I never thought much one way or another about violence -- like I was pretty sure I wasn't a supporter. The thought of war just turns my stomach. Death row. I just. I cant' deal.

Then I had a kid. Then the county I lived in was threated with a radioactive waste dump siting. Then one day I was protesting with the cops pointing rifles at us and the people who in positions of power in Albany, NY were calling us a bunch of dumb ass hicks and rednecks (in so many words).

I saw those guns, I thought of my kid, and I was, at that point, ready to die because no way would I let my kid or any kid grow up in a world wear mofos with guns think they can do WTF they want.

I confess that it was like another worldly state of mind I was in. All your energy just focused, ready to fight back with anything you have.

It was the indignity that Jean writes about on her blog. The daily indignities just build up and culminate until there is this one indiginity that just blows it all apart. It can be big, like a gun pointed at you, or just another small one, like the loss of a job.

So, yeah, like Jean I can sympathize. In my everyday state, oh, the thought of war and fighting and bloodshed -- it jsut ain't my thing. But that one day, facing the barrell of a gun? Totally changed the way I think about my so called tendencies toward non-violence.

belledame222 said...

Well, it ties back into what I was trying to get at wrt trying to become more whole versus more pure. We're all capable of it. To some extent it's unescapable. Life feeds on life. You draw your lines, you pays your money and you takes your choice. That's all you can do.

Bitch | Lab said...

@ belle

I simply loved the way you pointed out earlier today that the fact is, everyone's trying to carve out this radical thing or maybe it's the authenticity thing. But whatever it is, the 'click' was there. I hadn't really thought of it before.

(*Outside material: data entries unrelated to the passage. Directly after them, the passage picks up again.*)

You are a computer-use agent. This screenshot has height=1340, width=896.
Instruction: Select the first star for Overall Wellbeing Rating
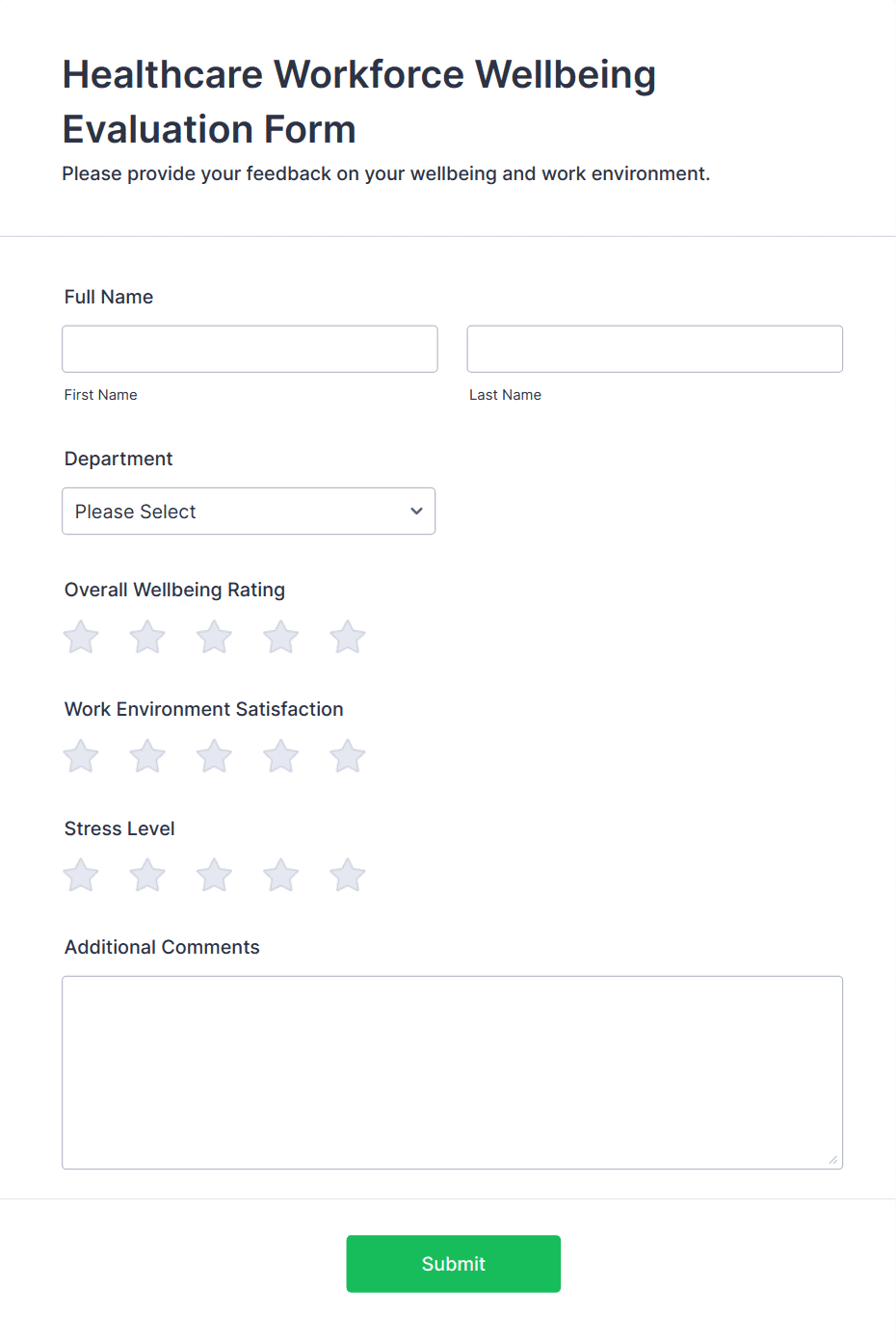80,637
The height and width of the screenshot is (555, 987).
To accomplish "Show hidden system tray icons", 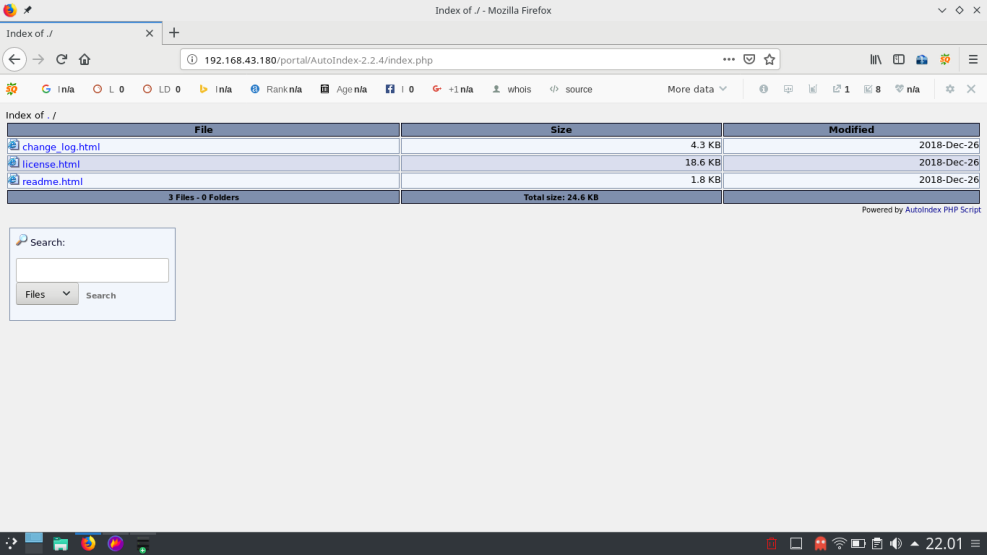I will click(914, 544).
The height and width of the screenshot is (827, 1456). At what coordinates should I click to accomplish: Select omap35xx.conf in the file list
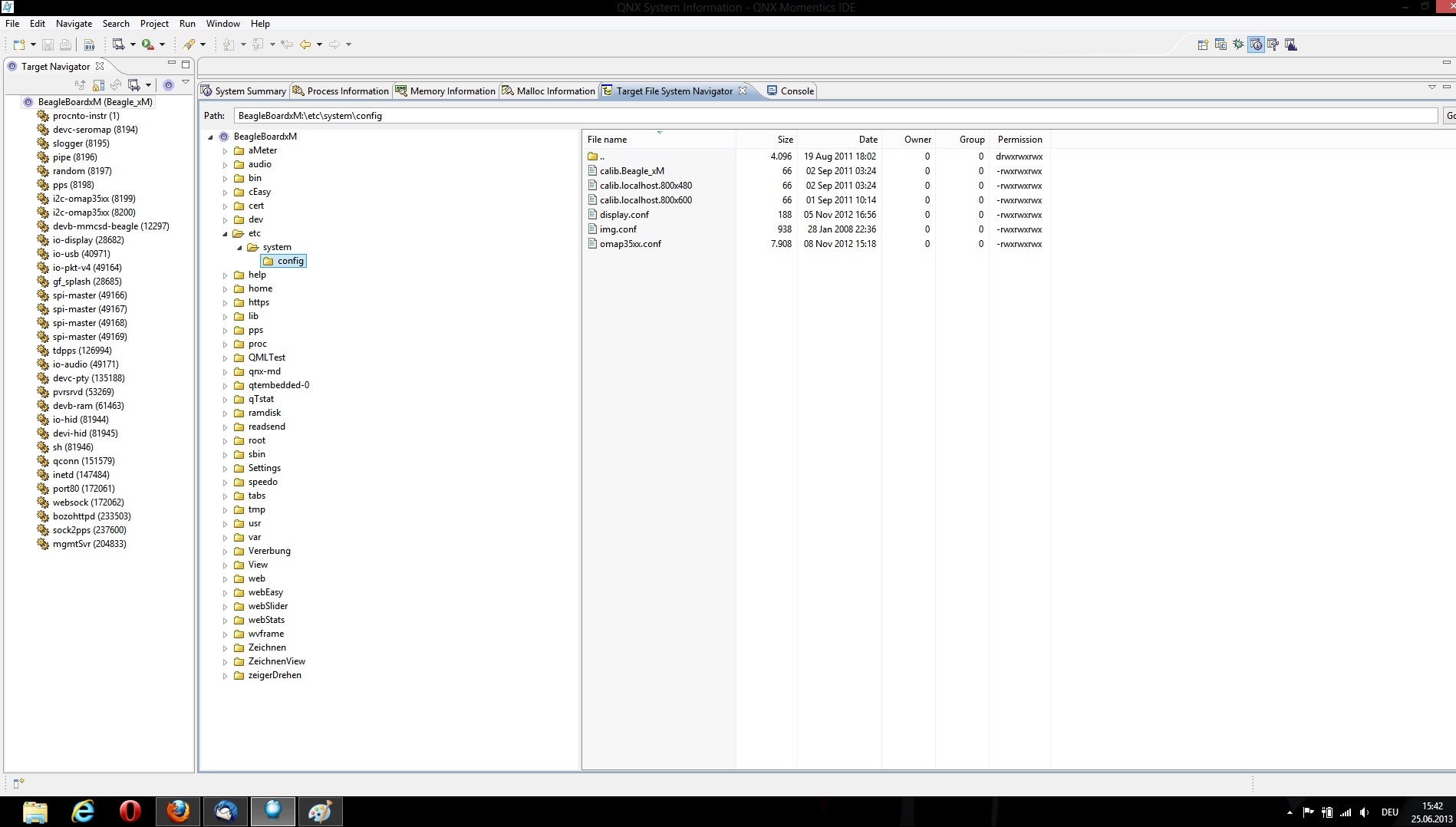[x=630, y=244]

I'm waiting for the book and the radical errrr. consciousness raising street theater and performance art. O! and the stand up routine. This is just awesome stuff.

belledame222 said...

: )

Veronica said...

I'm pretty sure that "radical" lost all meaning by 1971. 'Cept for BMX racers and mutant turtles in the 80's.

Fidelbogen said...

Eh, I don't know if your Blogger photo is actually YOU or not, but. . .
I would say that the impression it conveys is not so much "cheap" as retro tacky.